▶ [What this task involves]:
Can you retype the records exactly, starting with the line that contains "How do I perform: Click" and continuing through the end of the records, with the pictures left out?

▶ [Data in this exercise]:
┌────────

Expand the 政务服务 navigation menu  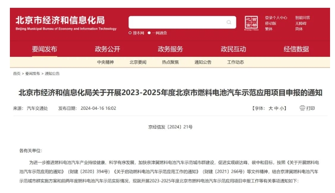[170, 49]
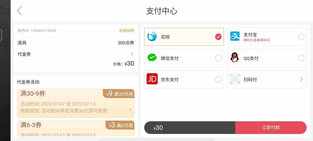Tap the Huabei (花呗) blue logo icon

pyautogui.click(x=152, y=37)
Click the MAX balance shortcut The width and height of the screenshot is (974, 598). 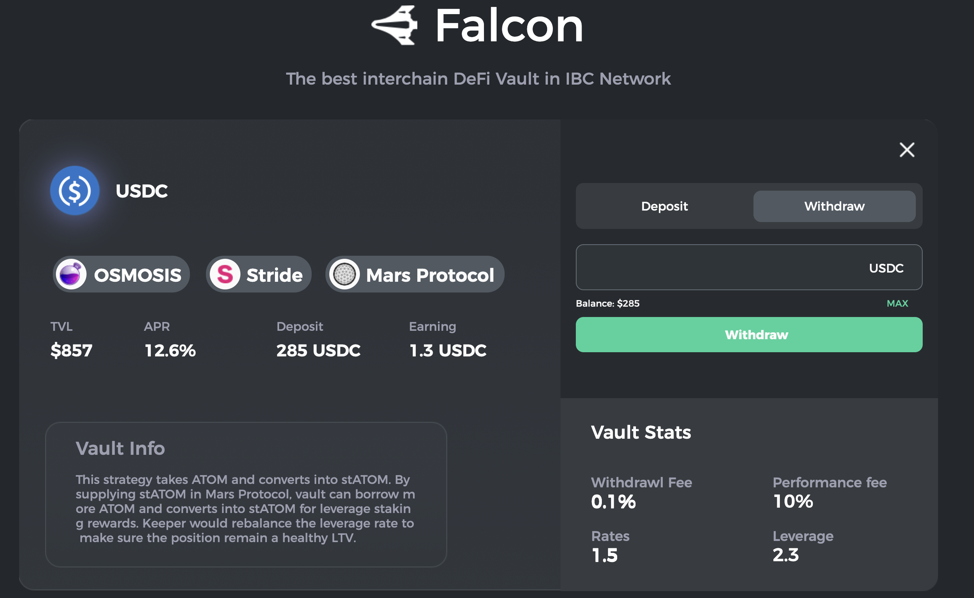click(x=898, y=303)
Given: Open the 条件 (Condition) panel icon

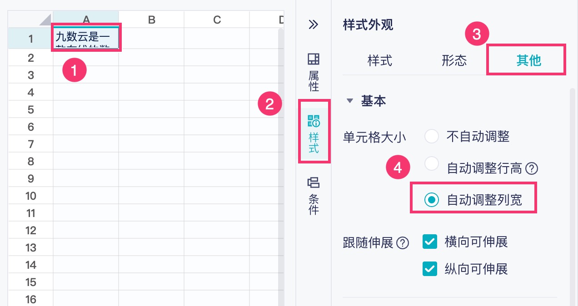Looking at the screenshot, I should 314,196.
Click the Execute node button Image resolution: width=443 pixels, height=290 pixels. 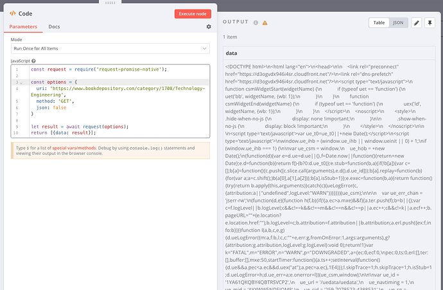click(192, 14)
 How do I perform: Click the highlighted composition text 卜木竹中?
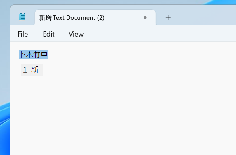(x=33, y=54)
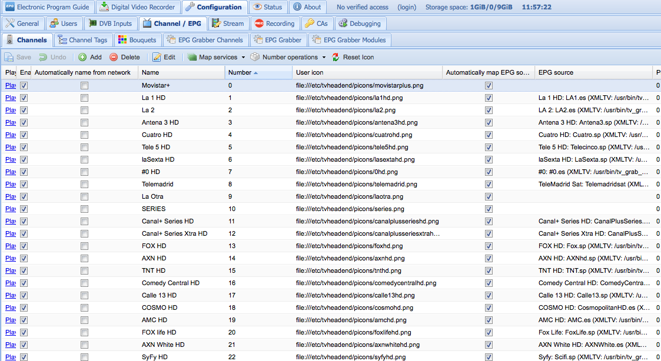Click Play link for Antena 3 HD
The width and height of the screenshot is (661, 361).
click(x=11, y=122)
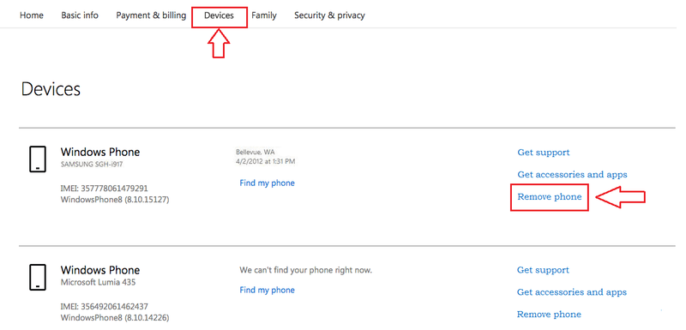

└────────

▶ [Correct output]:
 How do I perform: Click the highlighted composition text 卜木竹中?
(x=33, y=54)
Click Play link for Antena 3 HD
The width and height of the screenshot is (661, 361).
click(x=11, y=122)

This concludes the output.